Indeed, partly this is because it's Manchester United, the corpse that continues to feed the cycle, a big club that must always be generating the big feelings. But also, partly this is a temporary malaise, a pendulum of judgment most clearly and cruelly observed at this time of year, roughly four weeks after the window has closed. All summer long we have been coveting players, praising them, drooling over them. Yet, only a handful of games later, a lot of those same players are now being disdained as failures. Is it time to worry about a new signing? Did Arsenal actually need Viktor Gyökeres wise? What was the point of another expensive buy?

A Wider Issue

It seems fitting that Sesko meets their rivals on the weekend: a team at once on a long unbeaten run at home in the league and somehow in their own situation of feverish crisis, like filing a missing person’s report on a person who popped to the store half an hour ago. Too open. Mohamed Salah past his prime. Alexander Isak an expensive flop. Arne Slot losing his hair.
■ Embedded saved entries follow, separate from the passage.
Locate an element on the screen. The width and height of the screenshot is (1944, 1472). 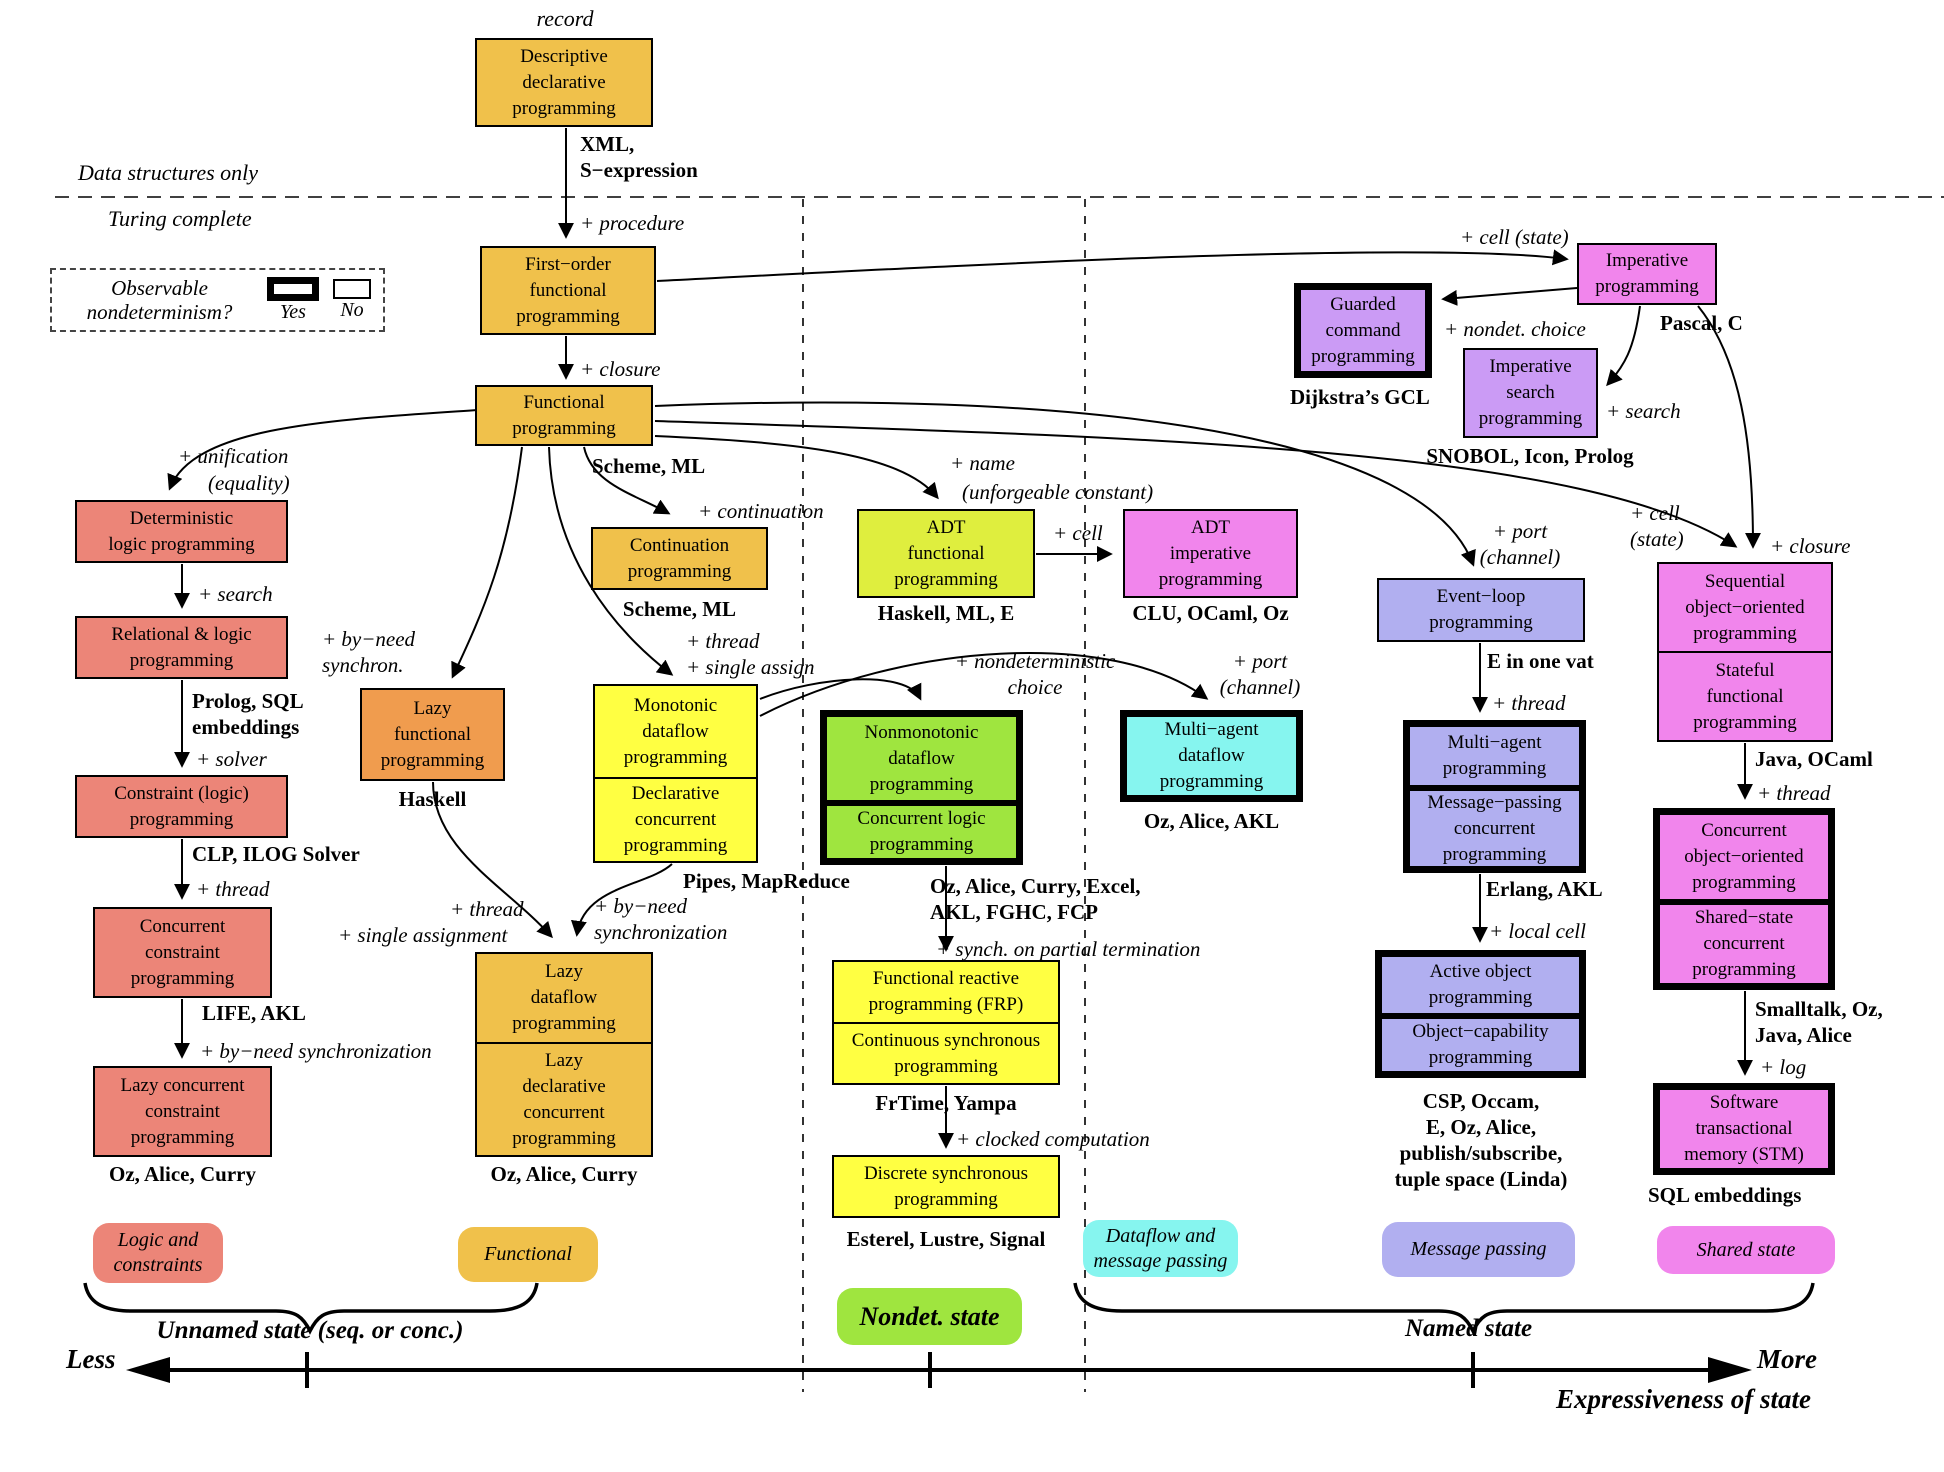
label-plus-single-assignment: + single assignment is located at coordinates (422, 935).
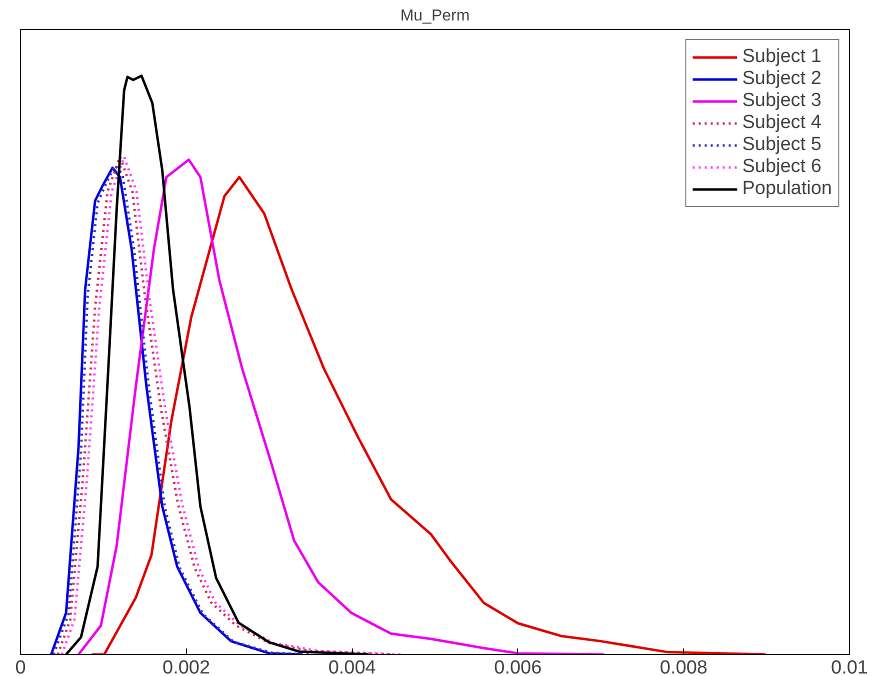  What do you see at coordinates (518, 667) in the screenshot?
I see `x-tick-label: 0.006` at bounding box center [518, 667].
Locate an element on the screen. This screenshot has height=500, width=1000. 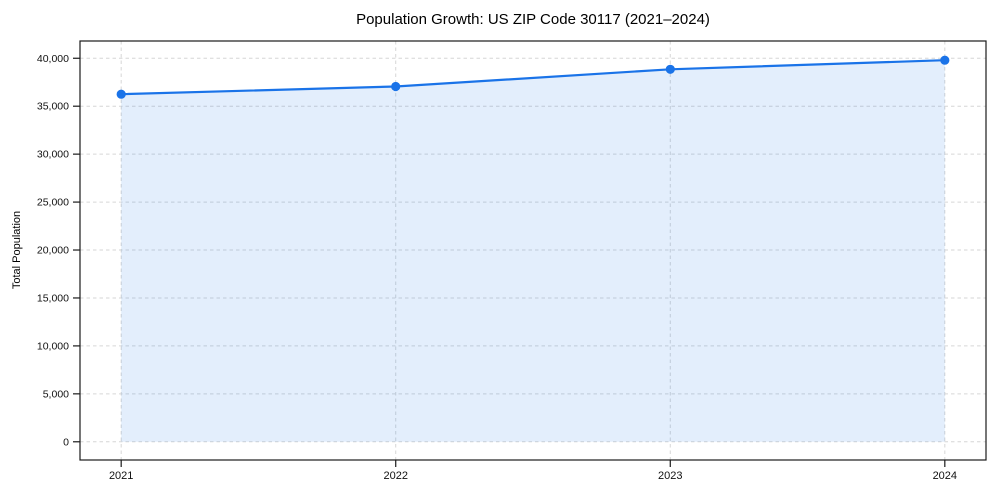
data-line is located at coordinates (533, 78).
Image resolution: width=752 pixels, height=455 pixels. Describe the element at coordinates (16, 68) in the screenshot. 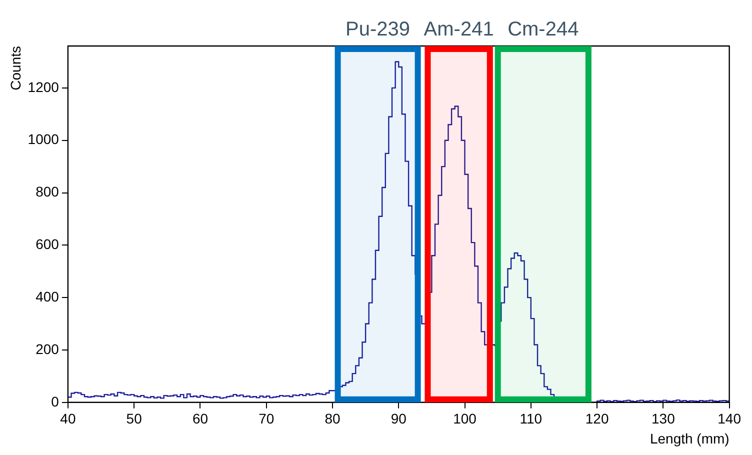

I see `y-axis-title: Counts` at that location.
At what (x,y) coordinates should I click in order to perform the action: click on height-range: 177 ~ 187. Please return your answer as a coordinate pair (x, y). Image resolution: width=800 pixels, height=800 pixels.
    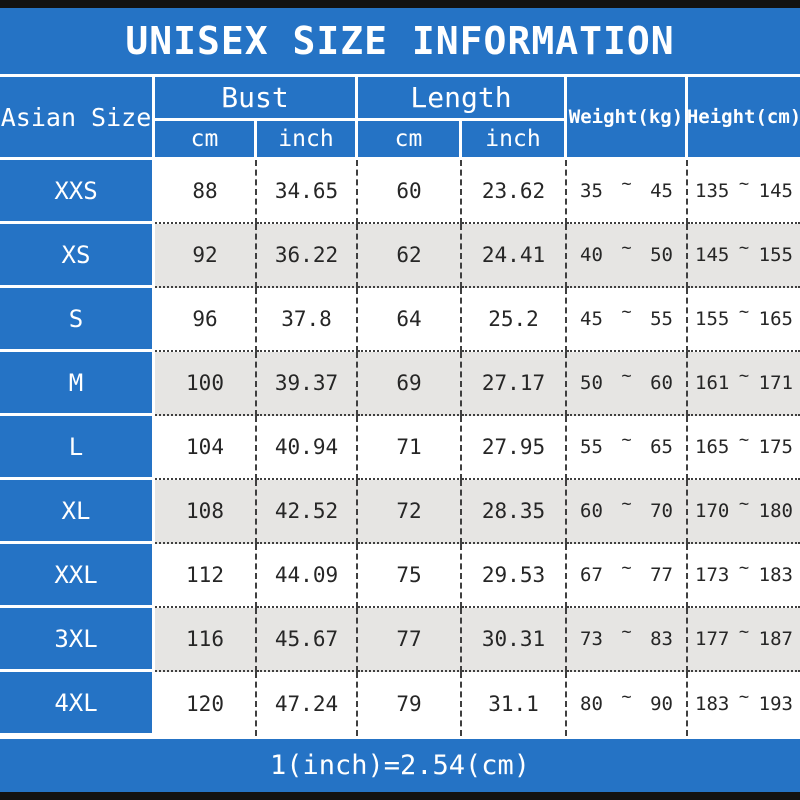
    Looking at the image, I should click on (744, 640).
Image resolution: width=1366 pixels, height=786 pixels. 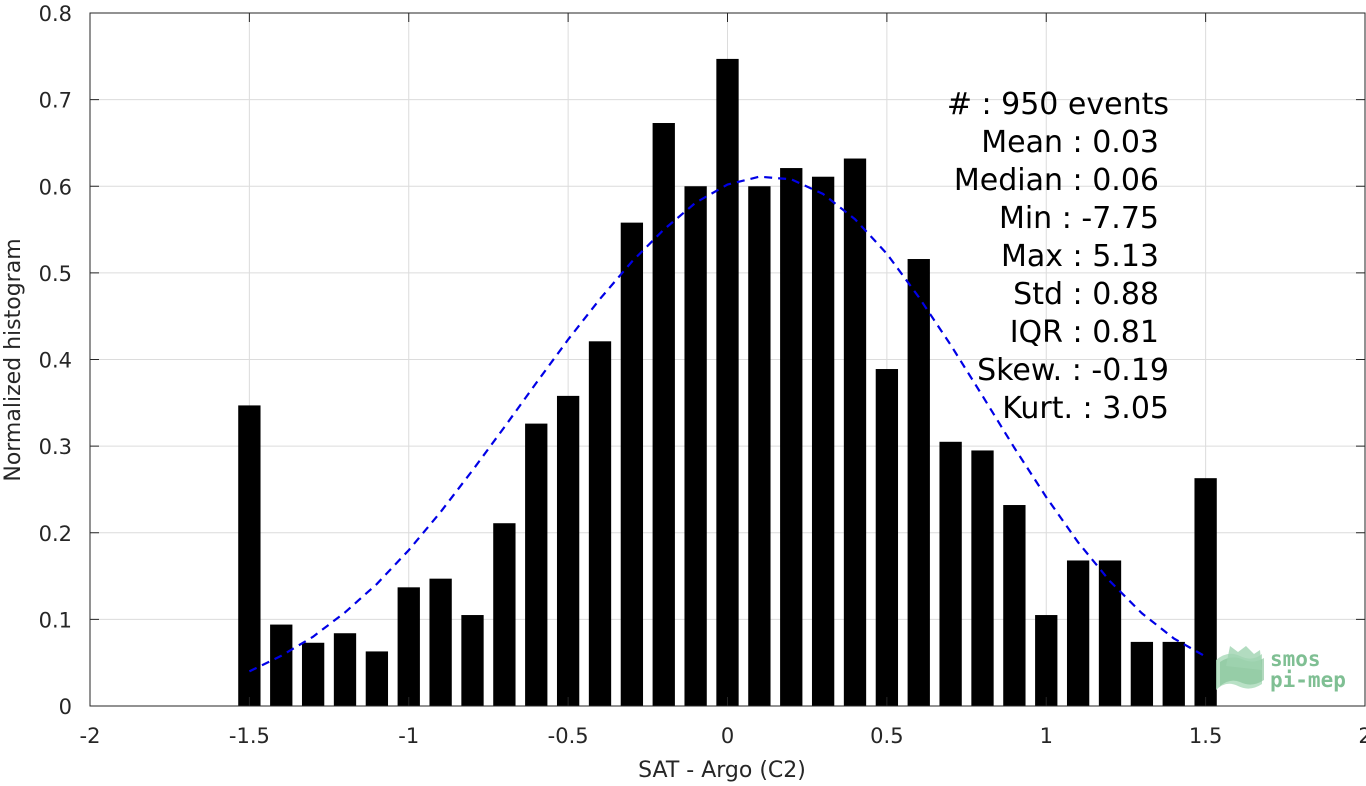 What do you see at coordinates (1308, 680) in the screenshot?
I see `logo-line2: pi-mep` at bounding box center [1308, 680].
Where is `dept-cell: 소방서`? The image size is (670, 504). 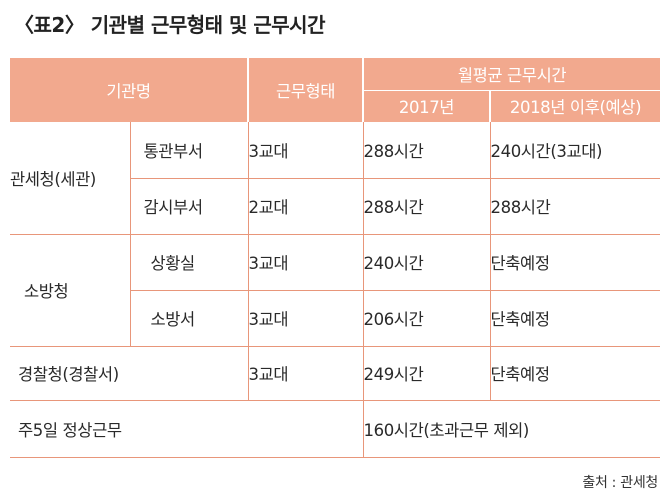
dept-cell: 소방서 is located at coordinates (190, 318).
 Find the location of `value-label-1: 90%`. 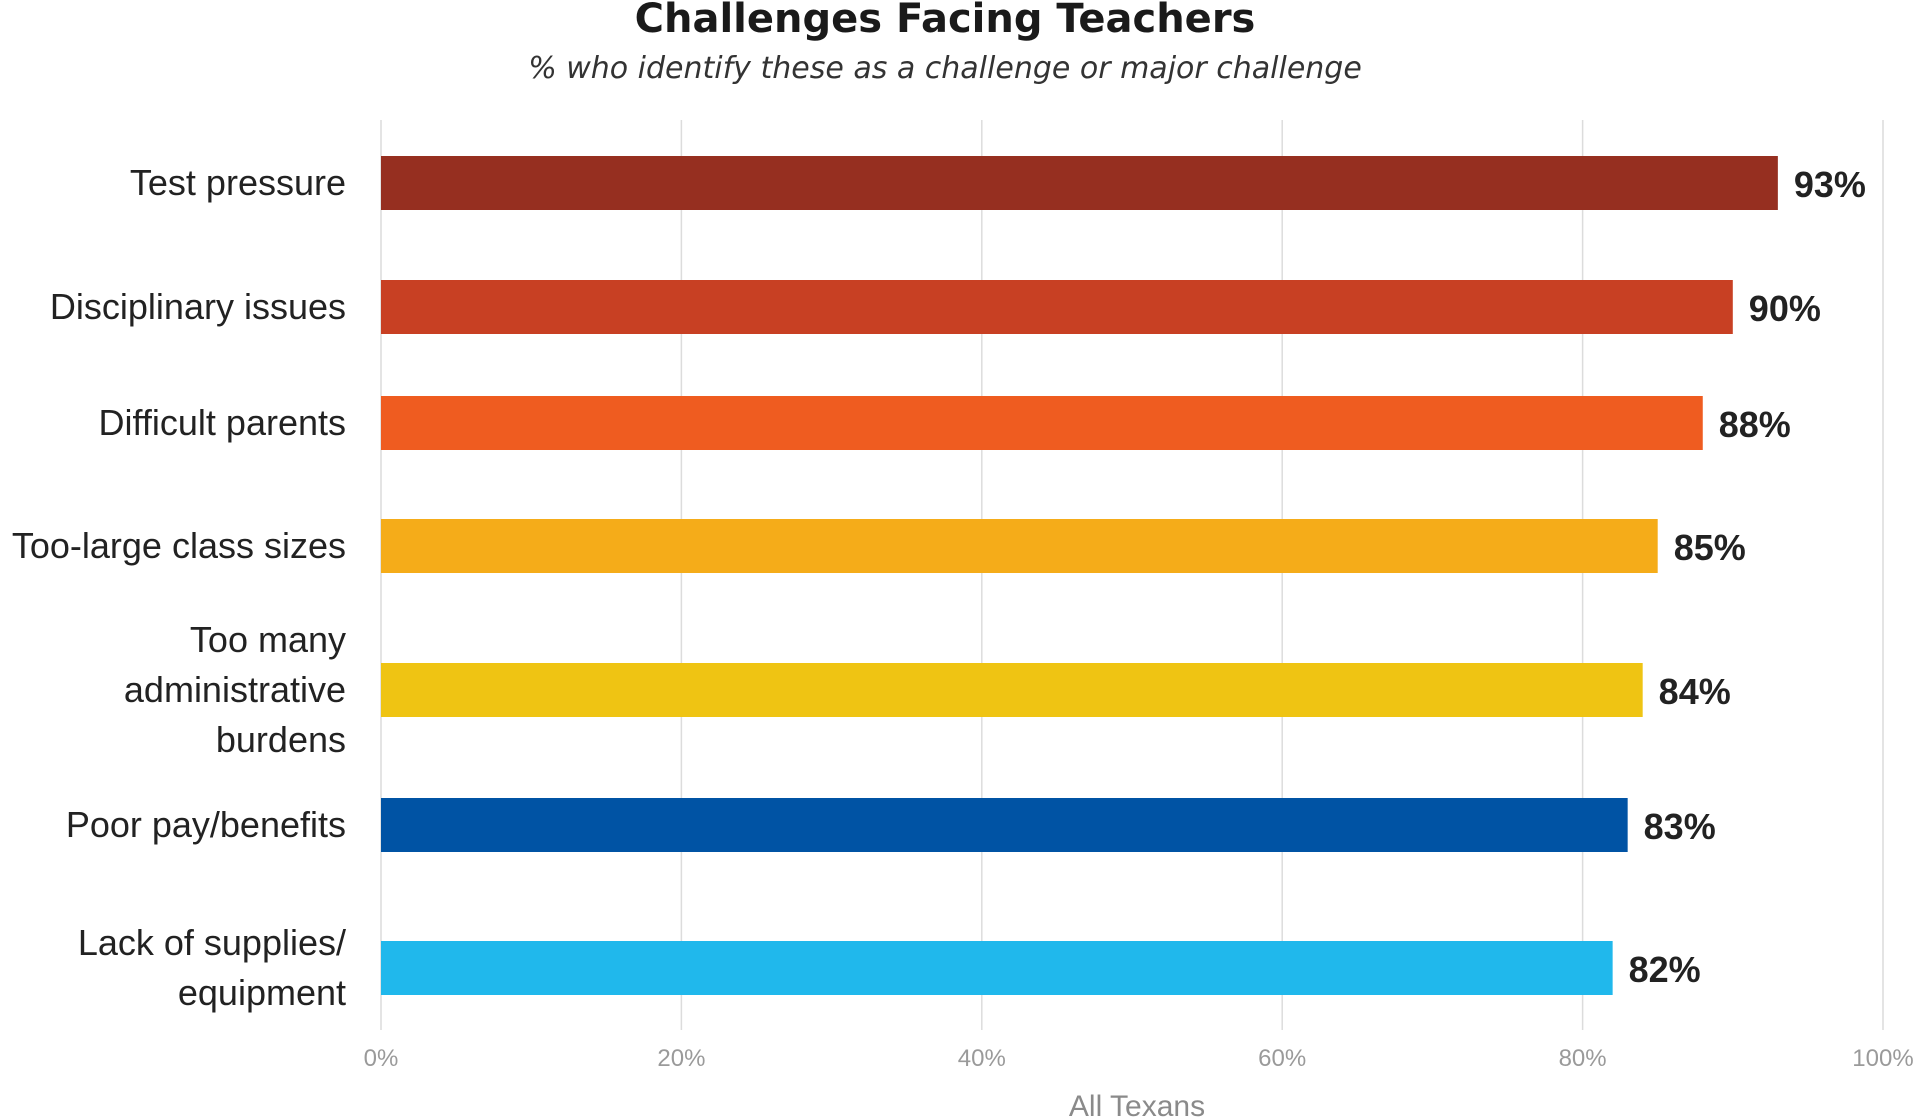

value-label-1: 90% is located at coordinates (1785, 308).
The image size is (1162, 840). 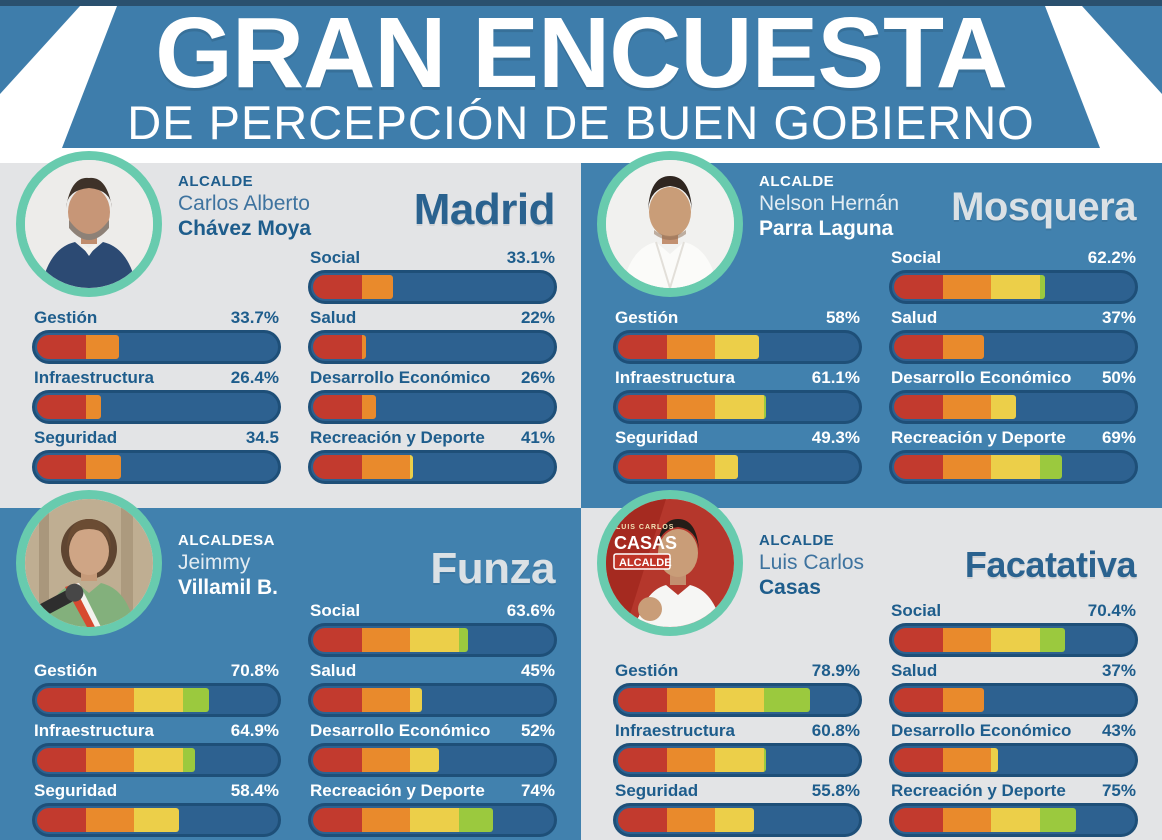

Maybe we have failed to understand the way the narrative of football has begun to supplant football the actual game, to influence the way we view it, an whole competition repivoted around discussion topics and immediate responses, something that happens in the backdrop while we browse through our devices, incapable to disconnect from the saline drip of takes and more takes. It may be Sesko taking the hit at present. But in a way, everyone is losing something here.

Raymond Joseph
Raymond Joseph

Elara is a seasoned mountaineer with over a decade of experience scaling peaks worldwide, sharing insights on alpine safety and expedition planning.